AIM
List every named probability distribution family that appears in the passage below on the prior distribution for Z.

We use the prior distribution for \(\mathbf {Z}\) from [17]. For \(j = 1, \dots , n_2\), let the indicator variable \(I(Z_j \le n_1) \mid \pi {\mathop {\sim }\limits ^{iid}} \mathrm {Bernoulli}(\pi )\), where \(\pi \) is the proportion of matches expected a priori. Let \(\pi \sim \mathrm {Beta}(\alpha _\pi , \beta _\pi )\), where the prior mean \(\alpha _\pi /(\alpha _\pi + \beta _\pi )\) represents the expected percentage of overlap. Let \(n_{12}(\mathbf {Z}) = \sum _j I(Z_j \le n_1)\) be the number of matches according to \(\mathbf {Z}\). The prior specification implies that \(n_{12}(\mathbf {Z}) \sim \) Beta-Binomial\((n_2,\alpha _\pi ,\beta _\pi )\) after marginalizing over \(\pi \). That is,

$$\begin{aligned} \mathbb {P}(n_{12}(\mathbf {Z})) = \left( {\begin{array}{c}n_2\\ n_{12}(\mathbf {Z})\end{array}}\right) \frac{\mathrm {B}(n_{12}(\mathbf {Z})+\alpha _\pi ,n_2-n_{12}(\mathbf {Z})+\beta _\pi )}{\mathrm {B}(\alpha _\pi ,\beta _\pi )}. \end{aligned}$$
(3)

We assume that, conditional on the value of \(n_{12}(\mathbf {Z})\), all the possible bipartite matchings are equally likely a priori. There are \(n_1!/(n_1-n_{12}(\mathbf {Z}))!\) such bipartite matchings. Thus, the prior distribution for \(\mathbf {Z}\) is

$$\begin{aligned} \mathbb {P}(\mathbf {Z}|\alpha _\pi ,\beta _\pi )&= \mathbb {P}(n_{12}(\mathbf {Z})|\alpha _\pi ,\beta _\pi )\mathbb {P}(\mathbf {Z}|n_{12}(\mathbf {Z}),\alpha _\pi ,\beta _\pi ) \end{aligned}$$
(4)
$$\begin{aligned}&= \frac{(n_1-n_{12}(\mathbf {Z}))!}{n_1!}\frac{\mathrm {B}(n_{12}(\mathbf {Z})+\alpha _\pi ,n_2-n_{12}(\mathbf {Z})+\beta _\pi )}{\mathrm {B}(\alpha _\pi ,\beta _\pi )}. \end{aligned}$$
(5)

ENTRIES PROVIDED
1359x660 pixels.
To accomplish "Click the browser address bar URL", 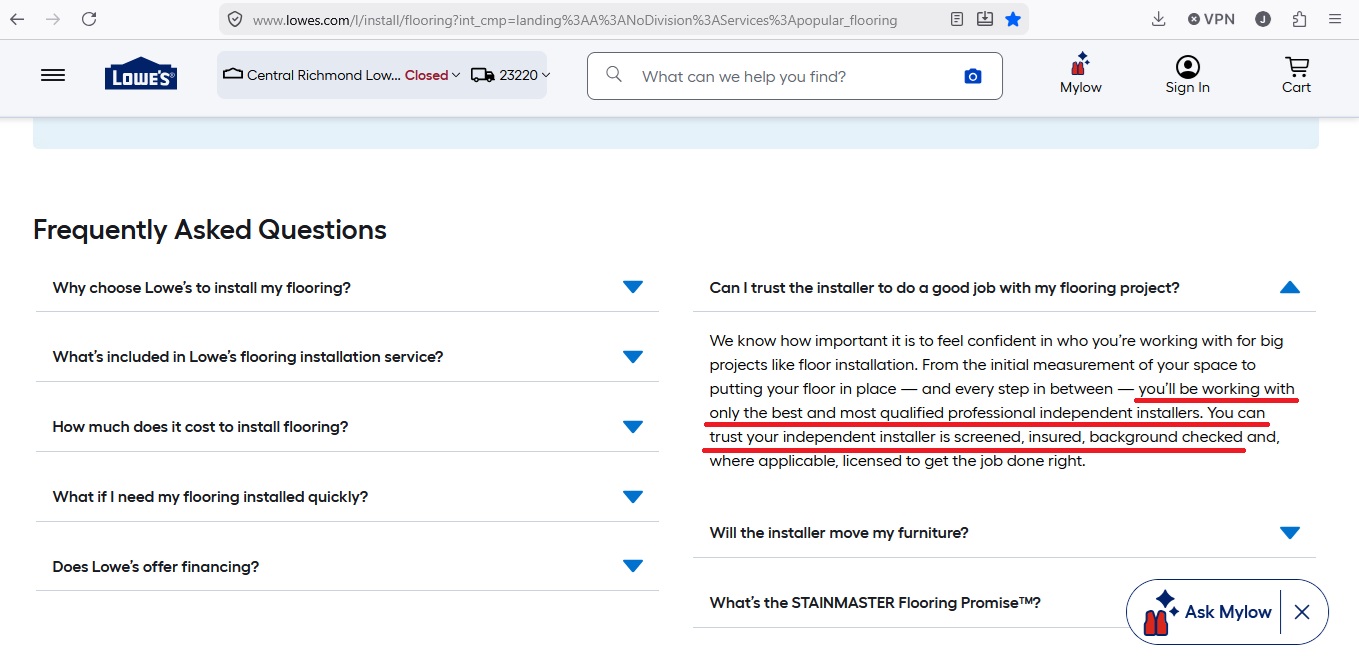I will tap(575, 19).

==

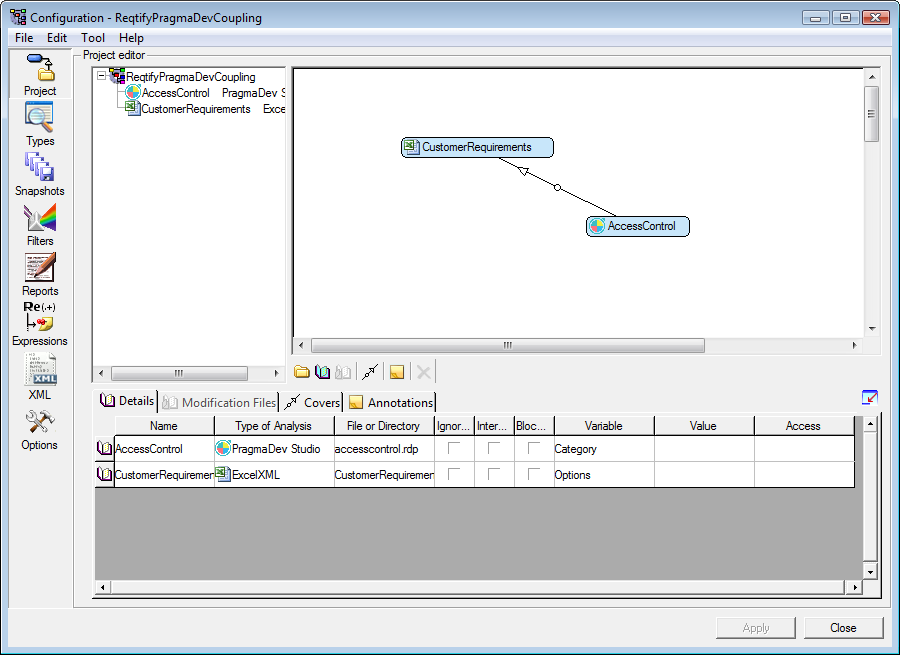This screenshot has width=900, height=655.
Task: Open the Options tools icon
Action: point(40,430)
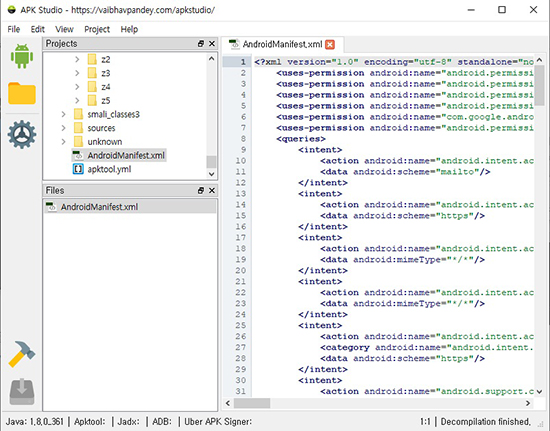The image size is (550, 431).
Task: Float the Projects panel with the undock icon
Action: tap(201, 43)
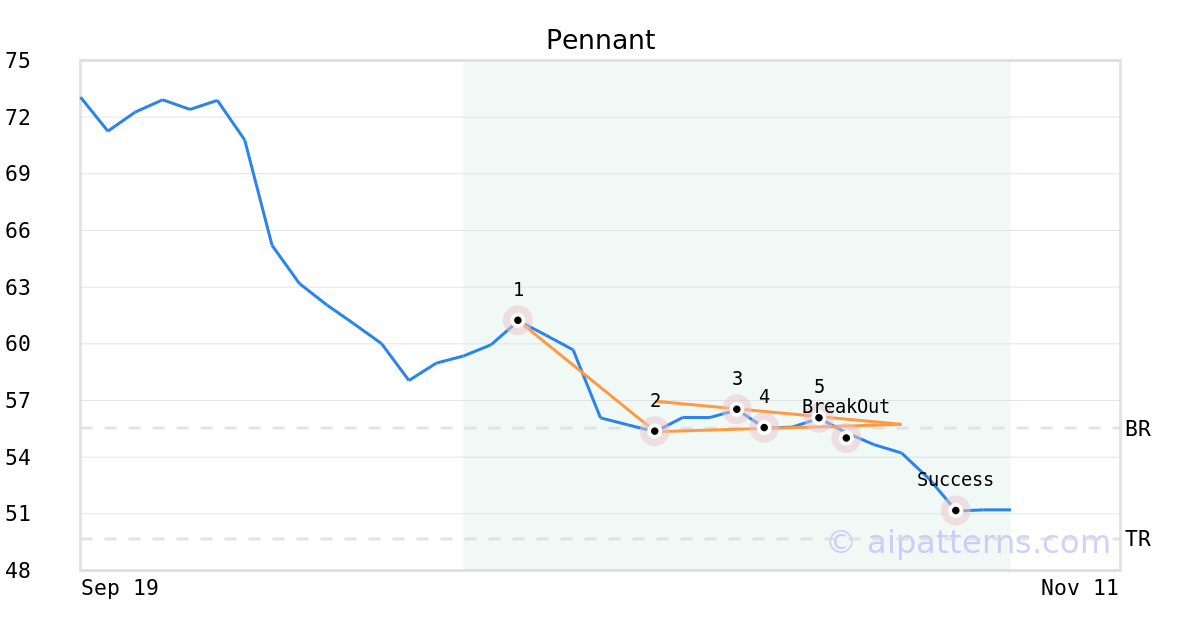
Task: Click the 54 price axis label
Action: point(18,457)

EXPECTED OUTPUT
Bernoulli, Beta, Beta-Binomial